■ Assignment: Please give back the lines from the line containing "Image resolution: width=1391" through the end of the listing below, exactly as written and without pictures.

■ Available data:
---

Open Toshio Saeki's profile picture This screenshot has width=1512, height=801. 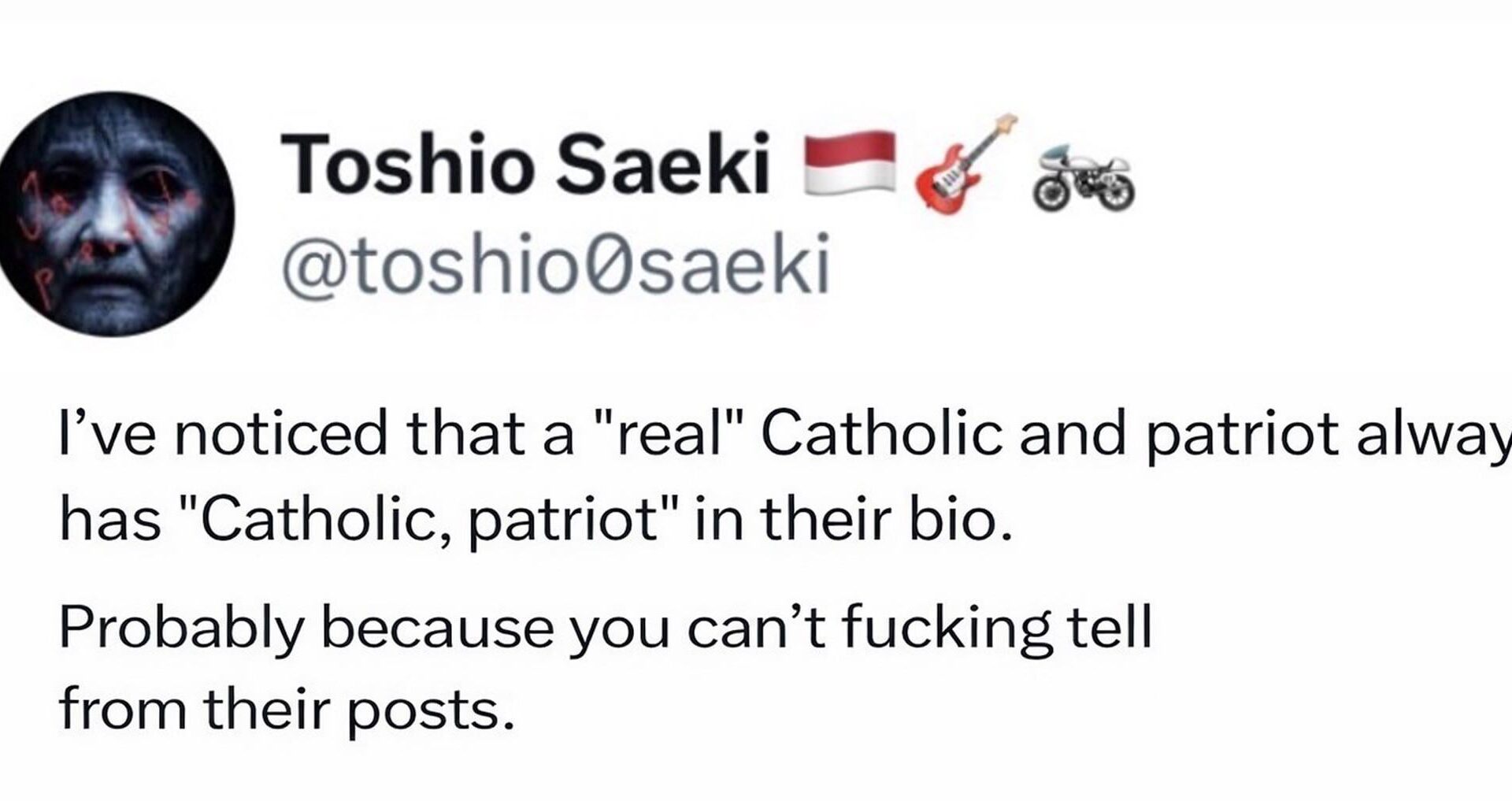pos(117,215)

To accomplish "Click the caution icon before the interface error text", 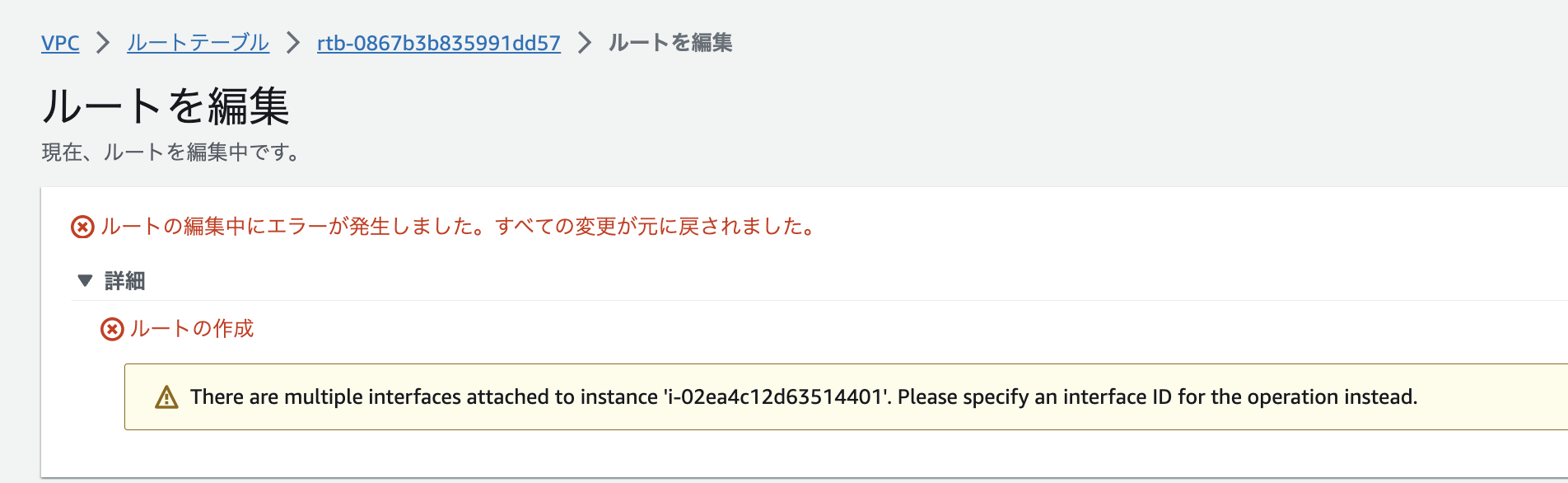I will point(165,396).
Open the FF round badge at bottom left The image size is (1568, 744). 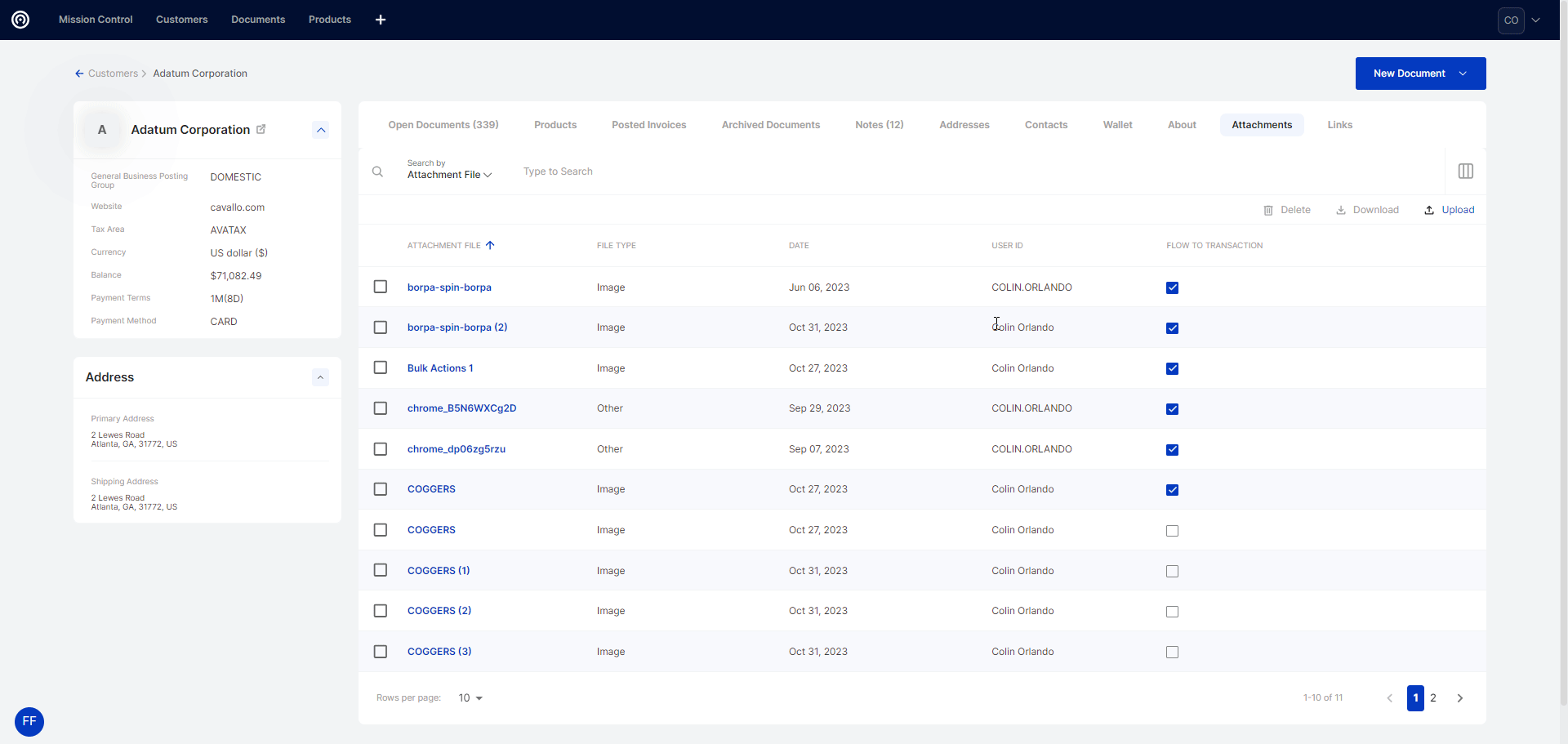(29, 721)
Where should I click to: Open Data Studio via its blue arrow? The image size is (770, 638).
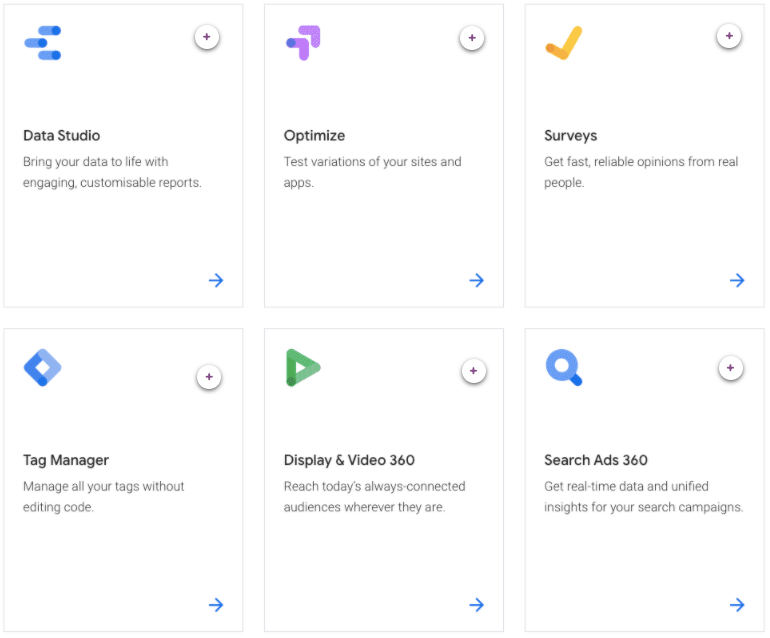click(x=216, y=280)
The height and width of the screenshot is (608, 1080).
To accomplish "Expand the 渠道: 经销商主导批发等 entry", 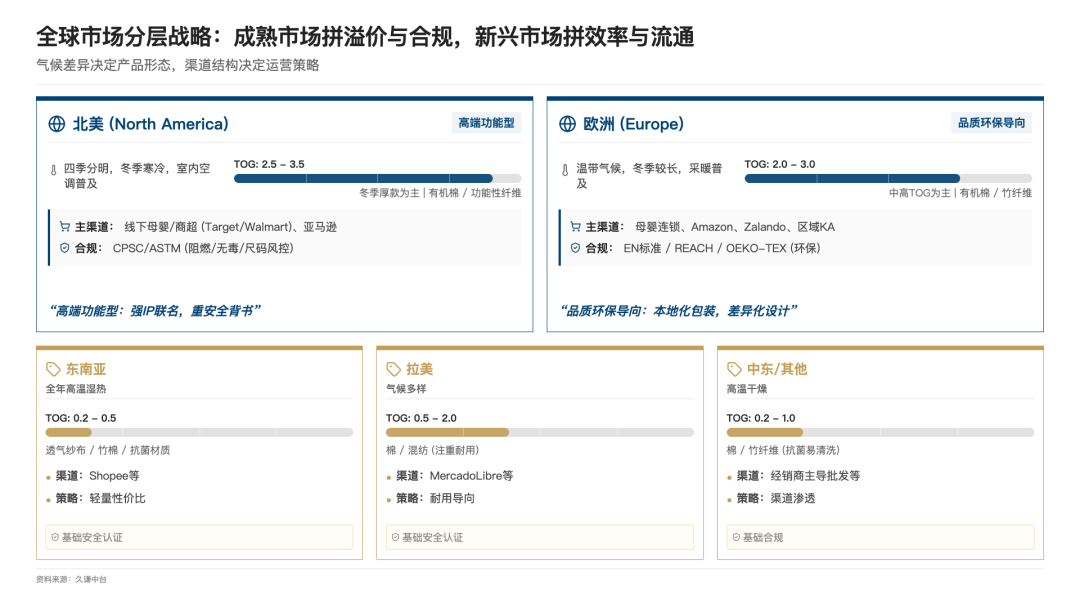I will click(800, 476).
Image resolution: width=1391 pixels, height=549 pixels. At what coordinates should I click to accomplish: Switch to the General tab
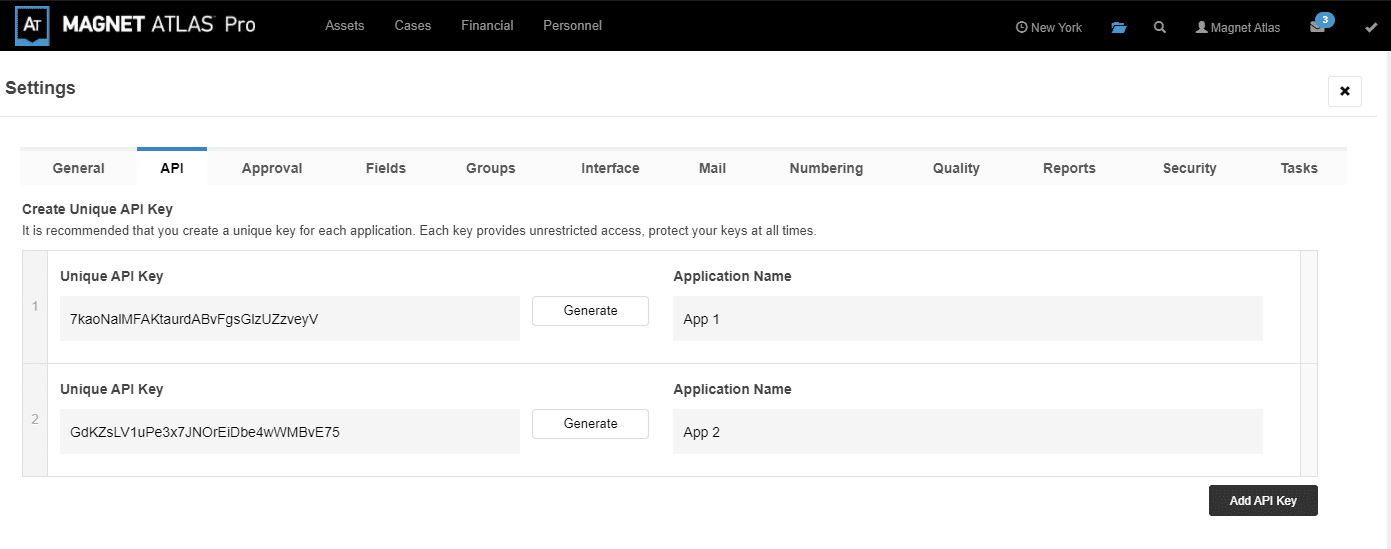click(78, 168)
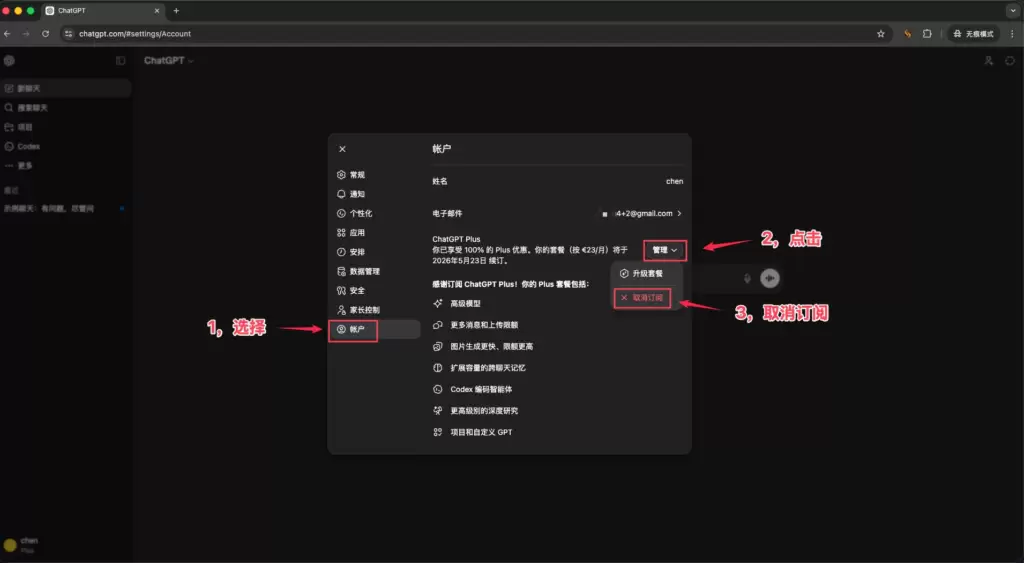This screenshot has height=563, width=1024.
Task: Open the browser extensions puzzle icon
Action: (x=927, y=33)
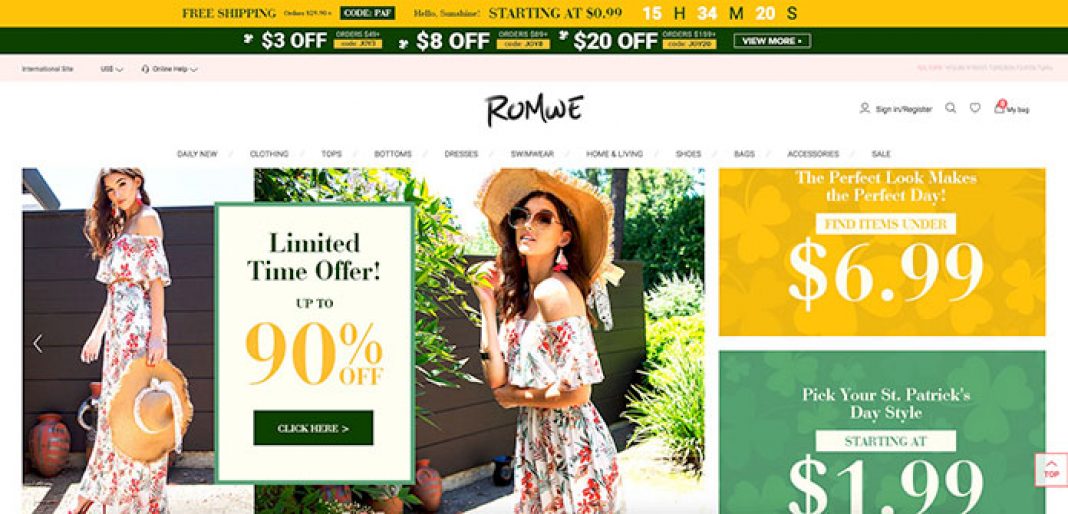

---

■ Response below:
Image resolution: width=1391 pixels, height=549 pixels. At what coordinates should I click to accomplish: Switch to the General tab
click(78, 168)
This screenshot has height=563, width=1024.
Task: Open the browser extensions puzzle icon
Action: (x=927, y=33)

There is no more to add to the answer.